My god. Who said anything about an ideology leading to some kind of self-sustaining institutionalization. Farrell’s point is that good politics (or bad politics, for that matter) requires some sort of “organized collective action.” There’s nothing automatic about it. Left neoliberals—by which Farrell et al mean the likes of Yglesias, who seem to want a somewhat more humane social order, but are rather confused about how to get there—seem to think that all we need is a better set of technocrats to take us there. Wall Street and the Fortune 500 have a very well organized and impressively sustainable set of institutions—among them The Economist.
Apparently W.W. doesn’t see himself as part of that machinery. But isn’t that hegemony for you? When you’re a comfortable cog, it all looks natural to you. Which, I suppose, is why he ends his post with a metaphor out of nature, not society.
Yglesias & neoliberalism
Matthew Yglesias regrets that his original commentary on monetary policy, and my disagreement with it, got hijacked by Henry Farrell and turned into an analysis of the limits of neoliberalism. (I also stand corrected that Yglesias hasn’t written in favor of a jobs program in the past—apparently he has, though there was no evidence of it in the piece I responded to.) I like what Farrell has to say, and agree with him: there’s a kind of liberal, or neoliberal technocratic approach to politics that boils down to, as Adolph Reed once put it, let’s just get all the smart people together on the Vineyard and we can solve everything. As much as I admire John Maynard Keynes, you could say something similar about his approach to politics.
Farrell writes:
I see Doug and others as arguing that successful political change requires large scale organized collective action, and that this in turn requires the correction of major power imbalances (e.g. between labor and capital). They’re also arguing that neo-liberal policies at best tend not to help correct these imbalances, and they seem to me to have a pretty good case.

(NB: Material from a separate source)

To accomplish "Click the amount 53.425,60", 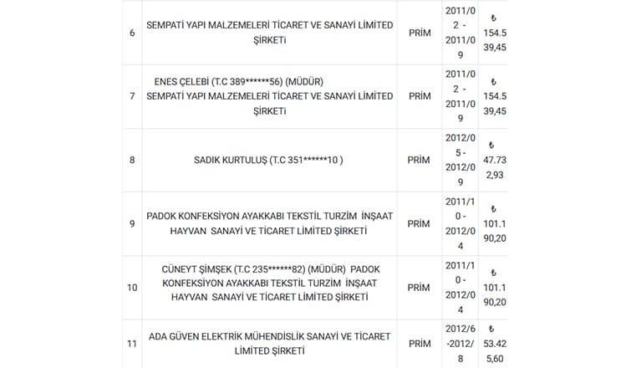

Even if left-leaning neo-liberals are right to claim that technocratic solutions and market mechanisms can work to relieve disparities etc, it’s hard for me to see how left-leaning neo-liberalism can generate any self-sustaining politics.
I dig absolutely, as Leonard Bernstein put it in a somewhat different context (though it was part of a conversation about achieving full employment).
But I want to focus on a smaller point, Yglesias’ strange claim:
I think that better monetary policy, though hardly the solution to all of America’s ills, could do a lot to reduce unemployment. His view seems to be not just that a more thorough economic restructuring would be desirable, but that it’s strictlynecessary to achieve recovery. In my view, that’s factually mistaken. Better monetary policy over the past several years would, I believe, have produced a much shallower and shorter recession….
I really don’t know what he expected the Fed to do. Just before the Lehman crisis, the Fed held about $900 billion in assets. (See first column, here.) Within weeks, it held over $2 trillion. Now, it’s close to $3 trillion. They bought all kinds of stuff, guaranteed trillions more. They cut interest rates to zero and made it clear they’d stay there for a long time. They did it in a secretive and unaccountable way, but they can hardly be accused of passivity. Would it have made a big difference if they’d said, “Gosh, we wish inflation would rise to 3%”?
What would have made a big difference is if we had a bigger, longer-term stimulus and growth package centered around a jobs program and infrastructure spending, without all the tax breaks. I understand that getting that through Congress—even the old, pre-November 2010 model—would have been nearly impossible, but that’s another story. A story that would take us back to Henry Farrell’s point about the need for a self-sustaining movement.